Data records
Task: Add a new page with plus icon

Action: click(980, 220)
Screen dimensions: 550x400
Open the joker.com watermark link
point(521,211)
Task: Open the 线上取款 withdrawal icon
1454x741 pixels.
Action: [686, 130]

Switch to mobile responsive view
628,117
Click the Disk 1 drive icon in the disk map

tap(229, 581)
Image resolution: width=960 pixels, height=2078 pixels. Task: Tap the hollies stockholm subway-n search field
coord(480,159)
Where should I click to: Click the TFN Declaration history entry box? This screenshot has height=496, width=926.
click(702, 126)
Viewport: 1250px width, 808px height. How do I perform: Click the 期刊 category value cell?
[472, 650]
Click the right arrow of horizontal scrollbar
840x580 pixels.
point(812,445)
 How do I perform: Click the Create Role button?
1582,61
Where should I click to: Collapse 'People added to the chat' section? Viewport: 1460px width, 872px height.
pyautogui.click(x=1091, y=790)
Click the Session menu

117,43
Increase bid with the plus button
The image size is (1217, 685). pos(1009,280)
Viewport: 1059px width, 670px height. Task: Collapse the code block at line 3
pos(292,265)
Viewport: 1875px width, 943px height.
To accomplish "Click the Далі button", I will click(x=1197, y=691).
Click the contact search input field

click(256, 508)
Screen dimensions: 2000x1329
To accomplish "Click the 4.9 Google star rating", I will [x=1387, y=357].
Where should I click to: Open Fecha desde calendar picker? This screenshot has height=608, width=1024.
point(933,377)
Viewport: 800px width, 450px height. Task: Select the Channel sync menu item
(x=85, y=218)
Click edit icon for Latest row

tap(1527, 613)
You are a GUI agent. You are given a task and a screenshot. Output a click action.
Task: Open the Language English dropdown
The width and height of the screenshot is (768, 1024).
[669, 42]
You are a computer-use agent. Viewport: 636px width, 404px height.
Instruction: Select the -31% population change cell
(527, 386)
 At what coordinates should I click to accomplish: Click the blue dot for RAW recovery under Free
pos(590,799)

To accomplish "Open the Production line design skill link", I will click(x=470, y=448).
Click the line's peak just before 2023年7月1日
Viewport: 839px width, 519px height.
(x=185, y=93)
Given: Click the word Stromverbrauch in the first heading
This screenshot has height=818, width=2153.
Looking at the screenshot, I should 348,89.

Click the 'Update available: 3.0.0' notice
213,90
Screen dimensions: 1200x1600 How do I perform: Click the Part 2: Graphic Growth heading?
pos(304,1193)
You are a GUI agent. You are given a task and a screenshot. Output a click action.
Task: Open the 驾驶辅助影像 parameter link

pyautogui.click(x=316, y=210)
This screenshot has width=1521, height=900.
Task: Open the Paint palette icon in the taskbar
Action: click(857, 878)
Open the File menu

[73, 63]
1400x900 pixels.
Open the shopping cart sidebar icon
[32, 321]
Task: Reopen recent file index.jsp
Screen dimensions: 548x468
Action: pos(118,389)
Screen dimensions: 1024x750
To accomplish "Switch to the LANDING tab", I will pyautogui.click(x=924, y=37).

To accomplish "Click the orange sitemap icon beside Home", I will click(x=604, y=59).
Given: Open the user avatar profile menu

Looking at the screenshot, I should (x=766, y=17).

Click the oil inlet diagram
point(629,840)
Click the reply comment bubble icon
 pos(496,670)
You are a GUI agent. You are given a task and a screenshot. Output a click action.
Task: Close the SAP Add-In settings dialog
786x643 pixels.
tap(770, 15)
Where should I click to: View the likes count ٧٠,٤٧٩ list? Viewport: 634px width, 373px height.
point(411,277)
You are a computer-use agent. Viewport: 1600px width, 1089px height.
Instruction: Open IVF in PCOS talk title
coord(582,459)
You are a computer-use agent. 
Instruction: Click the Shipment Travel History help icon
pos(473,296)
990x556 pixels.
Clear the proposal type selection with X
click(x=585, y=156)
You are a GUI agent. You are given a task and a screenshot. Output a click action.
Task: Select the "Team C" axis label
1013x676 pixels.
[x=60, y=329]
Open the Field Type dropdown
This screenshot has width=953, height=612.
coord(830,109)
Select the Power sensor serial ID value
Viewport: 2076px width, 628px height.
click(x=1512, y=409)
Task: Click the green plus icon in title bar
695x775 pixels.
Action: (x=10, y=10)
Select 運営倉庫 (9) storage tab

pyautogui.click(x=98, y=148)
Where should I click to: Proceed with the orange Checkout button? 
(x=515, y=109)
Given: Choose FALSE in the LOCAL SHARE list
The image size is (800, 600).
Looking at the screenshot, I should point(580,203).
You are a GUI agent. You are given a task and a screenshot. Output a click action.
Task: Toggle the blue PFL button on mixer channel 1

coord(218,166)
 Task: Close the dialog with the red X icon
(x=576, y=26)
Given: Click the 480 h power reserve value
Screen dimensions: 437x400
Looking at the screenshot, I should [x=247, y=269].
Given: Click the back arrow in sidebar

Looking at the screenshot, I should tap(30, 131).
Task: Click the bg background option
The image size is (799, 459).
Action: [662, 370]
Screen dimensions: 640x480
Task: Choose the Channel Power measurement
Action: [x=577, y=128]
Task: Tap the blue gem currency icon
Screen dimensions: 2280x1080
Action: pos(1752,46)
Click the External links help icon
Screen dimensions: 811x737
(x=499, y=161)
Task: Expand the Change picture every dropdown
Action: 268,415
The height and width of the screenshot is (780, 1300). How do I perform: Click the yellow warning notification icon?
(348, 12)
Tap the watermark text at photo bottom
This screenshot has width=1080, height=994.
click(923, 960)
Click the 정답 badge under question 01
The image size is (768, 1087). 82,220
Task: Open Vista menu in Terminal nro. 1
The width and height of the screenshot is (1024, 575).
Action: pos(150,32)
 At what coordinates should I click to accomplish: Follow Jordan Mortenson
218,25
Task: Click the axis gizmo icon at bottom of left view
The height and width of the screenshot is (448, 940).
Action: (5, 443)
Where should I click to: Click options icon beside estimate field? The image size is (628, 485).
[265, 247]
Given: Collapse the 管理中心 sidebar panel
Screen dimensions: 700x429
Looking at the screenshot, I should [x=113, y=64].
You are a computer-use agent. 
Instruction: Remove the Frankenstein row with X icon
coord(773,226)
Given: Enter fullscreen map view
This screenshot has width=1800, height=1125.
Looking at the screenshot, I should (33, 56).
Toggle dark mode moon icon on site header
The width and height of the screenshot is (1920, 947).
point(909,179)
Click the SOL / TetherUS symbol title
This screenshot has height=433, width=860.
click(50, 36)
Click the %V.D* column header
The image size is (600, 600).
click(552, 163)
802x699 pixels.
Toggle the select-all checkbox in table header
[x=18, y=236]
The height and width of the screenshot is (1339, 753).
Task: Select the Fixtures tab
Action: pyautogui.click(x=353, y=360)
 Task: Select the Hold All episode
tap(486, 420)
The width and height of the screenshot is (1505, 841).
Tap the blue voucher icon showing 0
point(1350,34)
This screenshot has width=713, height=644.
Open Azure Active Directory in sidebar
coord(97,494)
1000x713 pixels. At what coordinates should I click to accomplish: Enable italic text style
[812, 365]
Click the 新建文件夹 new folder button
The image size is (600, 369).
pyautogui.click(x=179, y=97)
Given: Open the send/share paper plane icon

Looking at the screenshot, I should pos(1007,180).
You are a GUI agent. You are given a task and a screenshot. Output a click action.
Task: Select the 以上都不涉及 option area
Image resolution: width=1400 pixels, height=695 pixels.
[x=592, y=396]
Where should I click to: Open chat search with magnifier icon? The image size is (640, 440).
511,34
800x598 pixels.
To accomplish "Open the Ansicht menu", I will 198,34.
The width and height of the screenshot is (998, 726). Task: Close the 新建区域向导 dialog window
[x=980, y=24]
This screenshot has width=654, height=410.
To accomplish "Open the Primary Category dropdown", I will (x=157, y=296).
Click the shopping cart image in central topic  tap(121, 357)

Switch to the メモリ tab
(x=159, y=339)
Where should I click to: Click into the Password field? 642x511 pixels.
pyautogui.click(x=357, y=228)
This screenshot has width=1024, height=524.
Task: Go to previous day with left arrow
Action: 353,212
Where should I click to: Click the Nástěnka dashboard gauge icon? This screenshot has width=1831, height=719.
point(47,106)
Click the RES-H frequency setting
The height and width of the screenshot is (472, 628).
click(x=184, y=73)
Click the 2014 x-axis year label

## WHAT THE TASK REQUIRES:
Output the lines above exactly, but only those between the line holding "Task: Click the axis" and the line holding "Given: Collapse the 管理中心 sidebar panel", inclusive.

## ANSWER SPACE:
Task: Click the axis gizmo icon at bottom of left view
The height and width of the screenshot is (448, 940).
Action: (5, 443)
Where should I click to: Click options icon beside estimate field? The image size is (628, 485).
[265, 247]
Given: Collapse the 管理中心 sidebar panel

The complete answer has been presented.